▸ **Written request 1**: Please copy out the stretch of the thread on reduced density matrices below from "Can reduced density" through "higher dimensions ?".
▸ **Written request 2**: Write the next part of the thread on reduced density matrices below, starting right after its last sentence.

▸ **Text passage**:
Can reduced density matrices of sub systems of an entangled composite system be different?

Question

In a 4-dimensional hilbert space, only 4 entangled states( normalized ) are possible ( if I am not wrong ), the bell basis. In each of the state in bell basis the reduced density matrix is $\frac{I}{2}$ for both sub systems. I assume it means both parties ( Alice and Bob, Alice has one qubit and Bob has the other qubit of the entangled state ) are equally entangled. Is it possible to have entanglement between two parties such that reduced density operators are not the same for both, meaning they are not equally entangled with each other ? I don't think it is possible for two qubit system ( I maybe wrong about it ). Is it possible for entangled states in higher dimensions ?

Answer 1

There are - even after clarifications in the comments - several ways to interpret the question. So let me start out with the way that fits all parameters here:

Suppose we have a Hilbert space $\mathcal{H}$ (for qubits, $\mathcal{H}=\mathbb{C}^2$) and suppose we take a (pure) state in the Hilbert space $\mathcal{H}\otimes \mathcal{H}$.

▸ **Data**:
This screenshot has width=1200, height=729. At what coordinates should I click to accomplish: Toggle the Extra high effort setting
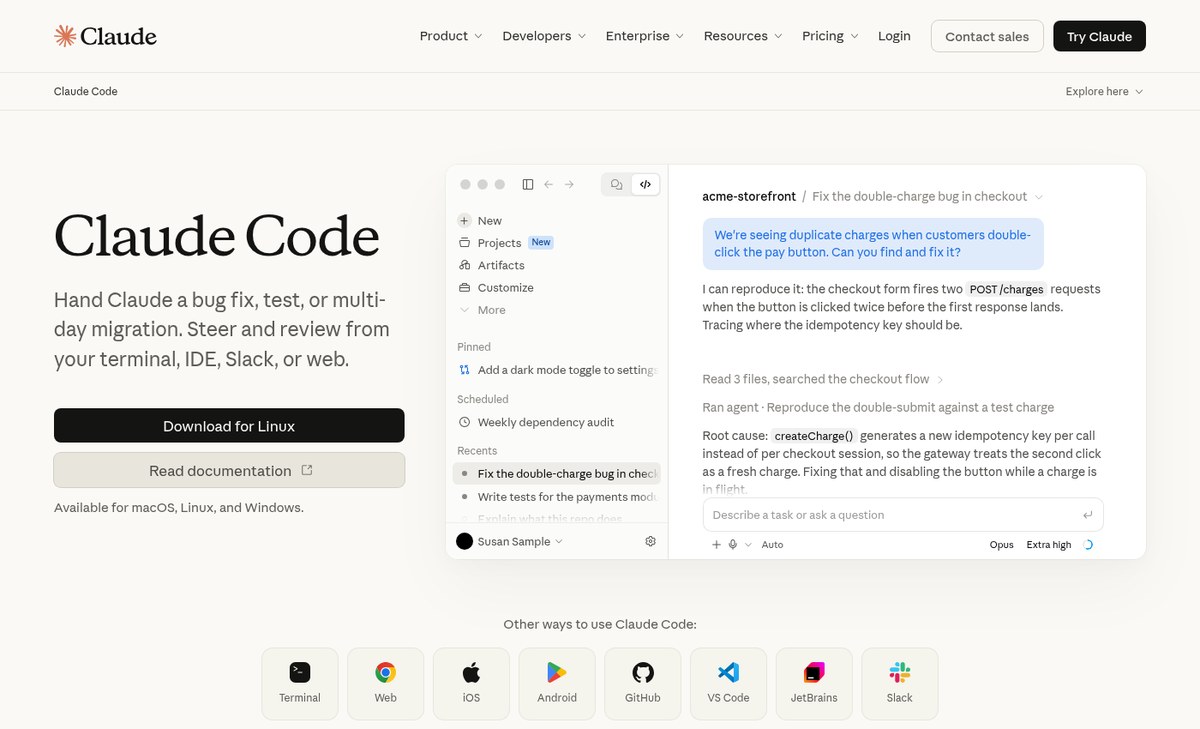click(1049, 545)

▸ **Written answer 1**:
Can reduced density matrices of sub systems of an entangled composite system be different?

Question

In a 4-dimensional hilbert space, only 4 entangled states( normalized ) are possible ( if I am not wrong ), the bell basis. In each of the state in bell basis the reduced density matrix is $\frac{I}{2}$ for both sub systems. I assume it means both parties ( Alice and Bob, Alice has one qubit and Bob has the other qubit of the entangled state ) are equally entangled. Is it possible to have entanglement between two parties such that reduced density operators are not the same for both, meaning they are not equally entangled with each other ? I don't think it is possible for two qubit system ( I maybe wrong about it ). Is it possible for entangled states in higher dimensions ?

▸ **Written answer 2**:
Question 1: If we take qubits, are there only four entangled states? The answer is: Most definitely not. There are infinitely many entangled states in any dimension. Your are talking about Bell states. These are maximally entangled states, but even if we restrict your question by asking "Are there only four maximally entangled qubit states?", the answer is still "No, there are infinitely many maximally entangled states". We will see later that all maximally entangled states are connected by a unitary - and since there are infinitely many unitaries, there are infinitely many states.

Question 2: Can there be states such that the reduced density matrices are different? The answer is: Yes and no. I can easily give you an example where the reduced density matrices don't look the same, but the two matrices have to be diagonally equivalent (their eigenvalues have to be the same including multiplicities). At this point, another one of the assumptions that where not clearly stated enters: The state $|\psi\rangle$ was supposed to be pure. For mixed states, the story is completely different.

Question 3: Is this phenomenon dependent on the dimension? No, it is not. However, there is one thing I may point out, namely that if it were true in some dimension, it would most definitely be true in all higher dimensions due to the fact that you can "just not use" the other dimensions.

Below, I will write down a state $|\psi_{sasha}\rangle$ that has all the features you ask for.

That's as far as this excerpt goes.